*** PROVIDED TEXT ***

I get it. You’re serious about this, this Dec. 21 thing. You’re not crazy, but you figure better safe than sorry. You’ve got your supplies. You’ve got your plan. You’ve got your doomsday face on.
Man, I gotta say: Lighten up. I know that’s counterintuitive coming from this columnist who has spent the last year slumped over a stack of books in the survival aisle of the public library and slogging around Minto-Brown Island Park with a bunch of shovels and sticks.
But the time for preparation has passed. Now is the time to wait, and enjoy the world as we know it before it ends forever. You’re gonna have the rest of your life, however short that may be, to fear and fight and grump in the post-apocalyptic world. So just chill out for the next few days.
In fact, why not throw a party? Why not whip up some tasty treats and invite some friends over for that dinner party you’ve been meaning to have but just haven’t gotten around to? When the apocalypse strikes, you can band together to survive, or accept death in the company of your beloved friends and that awkward couple you had to invite because your husband works with her husband and office politics stop for no man-made or natural cataclysm.
So here are a few ideas for a Dec. 21 shindig. Party like there’s no tomorrow, as they say.
You’ll need to create your own soundtrack to east your guests into the apocalyptic spirit. Not all these songs are specifically about the end of the world, but they’re all close enough:
“It's The End Of The World As We Know It (And I Feel Fine)” by REM
“The Final Countdown” by Europe
“Doomsday Clock” by Smashing Pumpkins
“Blackened” by Metallica
“Four Horsemen" by Metallica
“Apocalypse Please” by Muse
“Til the World Ends” by Britney Spears
“Zombie” by the Cranberries
“The End” by the Doors
“1812 Overture” by Peter Ilytich Tchaikovsky
How you ask party invitees to dress reveals a lot about your world(end)view, so think carefully.

*** End of PROVIDED TEXT ***
*** SUPPLIED MATERIAL ***

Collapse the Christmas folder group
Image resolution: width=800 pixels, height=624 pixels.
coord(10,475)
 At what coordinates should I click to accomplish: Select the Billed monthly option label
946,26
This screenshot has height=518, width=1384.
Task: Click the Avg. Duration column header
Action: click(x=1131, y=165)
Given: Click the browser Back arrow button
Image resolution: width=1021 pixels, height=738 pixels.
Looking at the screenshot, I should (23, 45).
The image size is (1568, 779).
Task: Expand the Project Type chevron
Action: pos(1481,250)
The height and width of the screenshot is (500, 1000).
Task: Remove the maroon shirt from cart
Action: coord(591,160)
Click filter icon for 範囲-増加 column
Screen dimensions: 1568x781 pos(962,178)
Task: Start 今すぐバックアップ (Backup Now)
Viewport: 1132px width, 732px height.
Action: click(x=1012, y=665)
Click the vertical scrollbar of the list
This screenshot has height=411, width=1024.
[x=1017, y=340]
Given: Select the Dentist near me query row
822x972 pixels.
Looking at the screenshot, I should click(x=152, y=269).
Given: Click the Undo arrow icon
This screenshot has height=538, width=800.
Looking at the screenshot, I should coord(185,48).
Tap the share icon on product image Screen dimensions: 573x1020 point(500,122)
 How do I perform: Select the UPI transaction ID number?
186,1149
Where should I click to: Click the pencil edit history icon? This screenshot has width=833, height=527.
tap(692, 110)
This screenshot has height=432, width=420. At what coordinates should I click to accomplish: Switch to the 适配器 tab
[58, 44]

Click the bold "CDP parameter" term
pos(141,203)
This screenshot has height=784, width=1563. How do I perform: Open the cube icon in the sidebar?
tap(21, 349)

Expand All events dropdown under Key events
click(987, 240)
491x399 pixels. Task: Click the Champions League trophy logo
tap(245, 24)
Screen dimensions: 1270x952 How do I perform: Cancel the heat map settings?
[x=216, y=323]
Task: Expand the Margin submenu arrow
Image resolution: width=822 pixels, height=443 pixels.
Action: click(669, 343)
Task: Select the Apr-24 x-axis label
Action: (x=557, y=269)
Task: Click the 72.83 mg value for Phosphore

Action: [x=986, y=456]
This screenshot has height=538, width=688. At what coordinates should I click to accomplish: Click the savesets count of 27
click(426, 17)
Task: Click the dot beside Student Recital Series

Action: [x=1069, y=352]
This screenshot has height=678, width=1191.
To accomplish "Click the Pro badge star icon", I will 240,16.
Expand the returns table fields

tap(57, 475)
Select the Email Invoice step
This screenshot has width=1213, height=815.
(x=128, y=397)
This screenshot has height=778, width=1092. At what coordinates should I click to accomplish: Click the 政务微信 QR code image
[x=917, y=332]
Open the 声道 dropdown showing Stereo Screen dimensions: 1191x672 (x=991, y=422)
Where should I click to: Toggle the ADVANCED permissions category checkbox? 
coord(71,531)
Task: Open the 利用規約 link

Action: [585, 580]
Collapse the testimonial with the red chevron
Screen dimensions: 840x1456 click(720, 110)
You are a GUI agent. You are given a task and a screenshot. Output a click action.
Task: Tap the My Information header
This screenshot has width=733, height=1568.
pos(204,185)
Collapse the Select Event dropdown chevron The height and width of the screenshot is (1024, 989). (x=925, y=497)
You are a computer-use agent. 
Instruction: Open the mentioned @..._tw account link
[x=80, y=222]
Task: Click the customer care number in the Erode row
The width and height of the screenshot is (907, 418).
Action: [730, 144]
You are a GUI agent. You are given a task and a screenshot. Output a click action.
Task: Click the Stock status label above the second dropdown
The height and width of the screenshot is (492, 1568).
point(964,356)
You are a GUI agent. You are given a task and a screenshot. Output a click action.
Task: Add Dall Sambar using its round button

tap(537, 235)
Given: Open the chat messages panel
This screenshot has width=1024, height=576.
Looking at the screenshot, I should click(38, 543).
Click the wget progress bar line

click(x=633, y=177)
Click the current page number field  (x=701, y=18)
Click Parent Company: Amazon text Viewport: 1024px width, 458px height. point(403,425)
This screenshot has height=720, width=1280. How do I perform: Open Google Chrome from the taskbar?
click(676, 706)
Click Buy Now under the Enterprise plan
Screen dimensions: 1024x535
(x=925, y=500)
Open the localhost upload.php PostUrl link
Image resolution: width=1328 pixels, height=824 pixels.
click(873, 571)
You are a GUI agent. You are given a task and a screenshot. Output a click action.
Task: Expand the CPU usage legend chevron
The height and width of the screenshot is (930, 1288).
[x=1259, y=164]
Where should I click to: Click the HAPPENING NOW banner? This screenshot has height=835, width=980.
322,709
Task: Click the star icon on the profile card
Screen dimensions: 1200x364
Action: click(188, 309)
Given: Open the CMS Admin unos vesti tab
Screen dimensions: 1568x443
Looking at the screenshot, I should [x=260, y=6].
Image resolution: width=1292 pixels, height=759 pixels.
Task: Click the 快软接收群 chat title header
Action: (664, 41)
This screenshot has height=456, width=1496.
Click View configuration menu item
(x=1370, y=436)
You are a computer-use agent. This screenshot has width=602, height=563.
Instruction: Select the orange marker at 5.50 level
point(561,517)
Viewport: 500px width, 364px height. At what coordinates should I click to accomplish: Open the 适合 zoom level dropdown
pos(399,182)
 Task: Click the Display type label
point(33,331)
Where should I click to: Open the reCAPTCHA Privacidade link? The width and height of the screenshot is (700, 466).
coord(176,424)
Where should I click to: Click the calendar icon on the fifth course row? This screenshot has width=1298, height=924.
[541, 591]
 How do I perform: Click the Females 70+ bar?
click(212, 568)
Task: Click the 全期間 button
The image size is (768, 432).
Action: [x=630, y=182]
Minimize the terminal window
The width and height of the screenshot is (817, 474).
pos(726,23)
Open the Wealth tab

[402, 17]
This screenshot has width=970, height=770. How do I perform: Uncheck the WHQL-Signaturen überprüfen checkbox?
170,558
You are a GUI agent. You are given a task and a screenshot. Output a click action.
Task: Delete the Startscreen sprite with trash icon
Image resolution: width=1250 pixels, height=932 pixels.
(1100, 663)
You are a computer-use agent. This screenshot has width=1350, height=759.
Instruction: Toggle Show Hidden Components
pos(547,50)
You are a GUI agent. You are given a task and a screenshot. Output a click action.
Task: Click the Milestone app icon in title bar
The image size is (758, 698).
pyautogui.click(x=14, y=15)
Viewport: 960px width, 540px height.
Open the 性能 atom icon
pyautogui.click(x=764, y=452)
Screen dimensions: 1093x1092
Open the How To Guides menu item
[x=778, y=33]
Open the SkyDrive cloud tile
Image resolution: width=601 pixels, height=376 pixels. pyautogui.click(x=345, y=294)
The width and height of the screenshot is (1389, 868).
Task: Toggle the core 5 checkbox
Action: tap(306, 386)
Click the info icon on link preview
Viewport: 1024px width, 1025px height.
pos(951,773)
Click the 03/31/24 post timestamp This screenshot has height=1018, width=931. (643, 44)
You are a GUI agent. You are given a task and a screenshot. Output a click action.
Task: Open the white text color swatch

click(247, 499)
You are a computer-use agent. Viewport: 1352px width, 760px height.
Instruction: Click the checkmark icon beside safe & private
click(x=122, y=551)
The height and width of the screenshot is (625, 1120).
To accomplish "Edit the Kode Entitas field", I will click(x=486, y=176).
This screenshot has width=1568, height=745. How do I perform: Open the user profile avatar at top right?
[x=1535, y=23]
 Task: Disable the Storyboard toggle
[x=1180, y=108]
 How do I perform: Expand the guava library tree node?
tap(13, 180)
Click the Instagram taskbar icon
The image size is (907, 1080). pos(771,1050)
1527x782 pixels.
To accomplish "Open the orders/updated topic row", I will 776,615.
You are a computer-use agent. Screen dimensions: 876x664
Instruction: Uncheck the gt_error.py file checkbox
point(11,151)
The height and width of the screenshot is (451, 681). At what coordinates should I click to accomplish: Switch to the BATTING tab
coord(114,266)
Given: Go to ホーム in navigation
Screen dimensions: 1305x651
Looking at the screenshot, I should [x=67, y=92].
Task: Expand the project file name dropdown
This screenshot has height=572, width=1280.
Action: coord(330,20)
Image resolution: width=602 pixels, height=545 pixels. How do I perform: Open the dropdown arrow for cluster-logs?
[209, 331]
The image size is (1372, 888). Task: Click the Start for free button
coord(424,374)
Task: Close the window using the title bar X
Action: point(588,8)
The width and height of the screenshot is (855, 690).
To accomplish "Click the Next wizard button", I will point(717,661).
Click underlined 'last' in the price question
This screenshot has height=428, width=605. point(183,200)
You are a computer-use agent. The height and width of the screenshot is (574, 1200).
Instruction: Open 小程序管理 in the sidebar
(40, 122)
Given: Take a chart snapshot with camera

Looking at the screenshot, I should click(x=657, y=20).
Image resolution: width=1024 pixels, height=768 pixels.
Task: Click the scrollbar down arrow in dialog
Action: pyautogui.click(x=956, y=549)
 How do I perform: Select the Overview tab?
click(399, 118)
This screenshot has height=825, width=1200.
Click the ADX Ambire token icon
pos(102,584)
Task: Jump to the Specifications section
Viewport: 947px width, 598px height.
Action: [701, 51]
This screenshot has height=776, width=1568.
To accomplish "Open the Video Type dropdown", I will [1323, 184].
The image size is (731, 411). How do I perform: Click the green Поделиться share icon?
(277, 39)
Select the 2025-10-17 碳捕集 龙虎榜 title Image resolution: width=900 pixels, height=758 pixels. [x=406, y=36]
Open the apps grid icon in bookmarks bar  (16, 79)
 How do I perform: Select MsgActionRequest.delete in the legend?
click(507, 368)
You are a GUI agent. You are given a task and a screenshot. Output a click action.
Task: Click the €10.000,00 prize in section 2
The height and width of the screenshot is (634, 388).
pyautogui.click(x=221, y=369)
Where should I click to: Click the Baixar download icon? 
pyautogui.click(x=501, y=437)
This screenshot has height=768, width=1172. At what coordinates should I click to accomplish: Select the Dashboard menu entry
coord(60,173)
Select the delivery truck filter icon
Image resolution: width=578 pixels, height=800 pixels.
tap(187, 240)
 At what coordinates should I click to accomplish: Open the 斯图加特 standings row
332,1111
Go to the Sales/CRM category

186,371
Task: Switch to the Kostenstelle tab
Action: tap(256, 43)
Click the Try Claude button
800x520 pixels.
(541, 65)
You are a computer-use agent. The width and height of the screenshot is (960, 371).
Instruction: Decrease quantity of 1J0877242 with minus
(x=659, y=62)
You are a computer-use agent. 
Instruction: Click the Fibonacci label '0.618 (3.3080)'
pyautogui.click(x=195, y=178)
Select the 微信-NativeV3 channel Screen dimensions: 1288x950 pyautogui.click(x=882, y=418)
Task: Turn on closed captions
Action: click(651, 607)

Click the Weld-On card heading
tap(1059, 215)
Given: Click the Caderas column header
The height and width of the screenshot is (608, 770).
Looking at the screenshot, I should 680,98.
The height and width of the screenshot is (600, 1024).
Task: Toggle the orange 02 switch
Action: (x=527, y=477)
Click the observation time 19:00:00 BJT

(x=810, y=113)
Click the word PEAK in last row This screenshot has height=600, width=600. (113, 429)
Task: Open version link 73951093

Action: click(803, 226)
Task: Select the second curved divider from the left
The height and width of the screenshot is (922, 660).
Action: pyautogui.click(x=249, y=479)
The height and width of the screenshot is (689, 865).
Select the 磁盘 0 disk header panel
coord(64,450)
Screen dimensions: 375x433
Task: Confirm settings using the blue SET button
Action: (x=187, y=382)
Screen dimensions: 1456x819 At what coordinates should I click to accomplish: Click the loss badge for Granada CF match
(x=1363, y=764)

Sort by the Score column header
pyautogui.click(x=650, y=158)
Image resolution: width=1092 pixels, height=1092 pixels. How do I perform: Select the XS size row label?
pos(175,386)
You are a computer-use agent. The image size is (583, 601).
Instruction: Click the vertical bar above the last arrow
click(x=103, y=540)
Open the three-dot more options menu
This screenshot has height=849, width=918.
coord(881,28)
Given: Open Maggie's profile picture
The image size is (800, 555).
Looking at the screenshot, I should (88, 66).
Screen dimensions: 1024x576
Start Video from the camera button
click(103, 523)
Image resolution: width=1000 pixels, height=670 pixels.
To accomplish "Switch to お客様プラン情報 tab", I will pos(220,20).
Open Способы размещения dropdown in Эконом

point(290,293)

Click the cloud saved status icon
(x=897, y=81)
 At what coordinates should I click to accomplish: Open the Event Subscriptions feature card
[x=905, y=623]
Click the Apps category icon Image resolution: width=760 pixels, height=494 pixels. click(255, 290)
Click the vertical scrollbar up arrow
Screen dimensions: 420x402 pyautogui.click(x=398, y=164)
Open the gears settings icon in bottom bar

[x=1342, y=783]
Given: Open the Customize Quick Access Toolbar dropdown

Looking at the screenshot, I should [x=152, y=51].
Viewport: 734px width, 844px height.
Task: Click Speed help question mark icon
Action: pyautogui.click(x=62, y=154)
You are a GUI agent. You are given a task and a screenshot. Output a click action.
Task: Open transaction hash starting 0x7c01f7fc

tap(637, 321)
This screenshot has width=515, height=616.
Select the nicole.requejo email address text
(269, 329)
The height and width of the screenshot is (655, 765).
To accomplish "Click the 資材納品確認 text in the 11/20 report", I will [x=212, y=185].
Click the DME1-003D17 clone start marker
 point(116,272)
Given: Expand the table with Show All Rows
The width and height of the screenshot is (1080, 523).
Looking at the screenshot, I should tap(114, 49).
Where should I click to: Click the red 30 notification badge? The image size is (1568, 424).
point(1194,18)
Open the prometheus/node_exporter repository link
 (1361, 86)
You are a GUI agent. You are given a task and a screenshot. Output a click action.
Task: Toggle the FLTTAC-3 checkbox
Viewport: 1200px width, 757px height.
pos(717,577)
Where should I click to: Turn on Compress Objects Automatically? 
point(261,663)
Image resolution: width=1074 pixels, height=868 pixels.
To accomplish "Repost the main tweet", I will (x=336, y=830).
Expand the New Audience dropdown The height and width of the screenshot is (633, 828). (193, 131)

*** End of SUPPLIED MATERIAL ***

> [WHAT TO PRODUCE] Can you set down the whole Dec. 21 party column above, word for word?

> [ANSWER SPACE]
I get it. You’re serious about this, this Dec. 21 thing. You’re not crazy, but you figure better safe than sorry. You’ve got your supplies. You’ve got your plan. You’ve got your doomsday face on.
Man, I gotta say: Lighten up. I know that’s counterintuitive coming from this columnist who has spent the last year slumped over a stack of books in the survival aisle of the public library and slogging around Minto-Brown Island Park with a bunch of shovels and sticks.
But the time for preparation has passed. Now is the time to wait, and enjoy the world as we know it before it ends forever. You’re gonna have the rest of your life, however short that may be, to fear and fight and grump in the post-apocalyptic world. So just chill out for the next few days.
In fact, why not throw a party? Why not whip up some tasty treats and invite some friends over for that dinner party you’ve been meaning to have but just haven’t gotten around to? When the apocalypse strikes, you can band together to survive, or accept death in the company of your beloved friends and that awkward couple you had to invite because your husband works with her husband and office politics stop for no man-made or natural cataclysm.
So here are a few ideas for a Dec. 21 shindig. Party like there’s no tomorrow, as they say.
You’ll need to create your own soundtrack to east your guests into the apocalyptic spirit. Not all these songs are specifically about the end of the world, but they’re all close enough:
“It's The End Of The World As We Know It (And I Feel Fine)” by REM
“The Final Countdown” by Europe
“Doomsday Clock” by Smashing Pumpkins
“Blackened” by Metallica
“Four Horsemen" by Metallica
“Apocalypse Please” by Muse
“Til the World Ends” by Britney Spears
“Zombie” by the Cranberries
“The End” by the Doors
“1812 Overture” by Peter Ilytich Tchaikovsky
How you ask party invitees to dress reveals a lot about your world(end)view, so think carefully.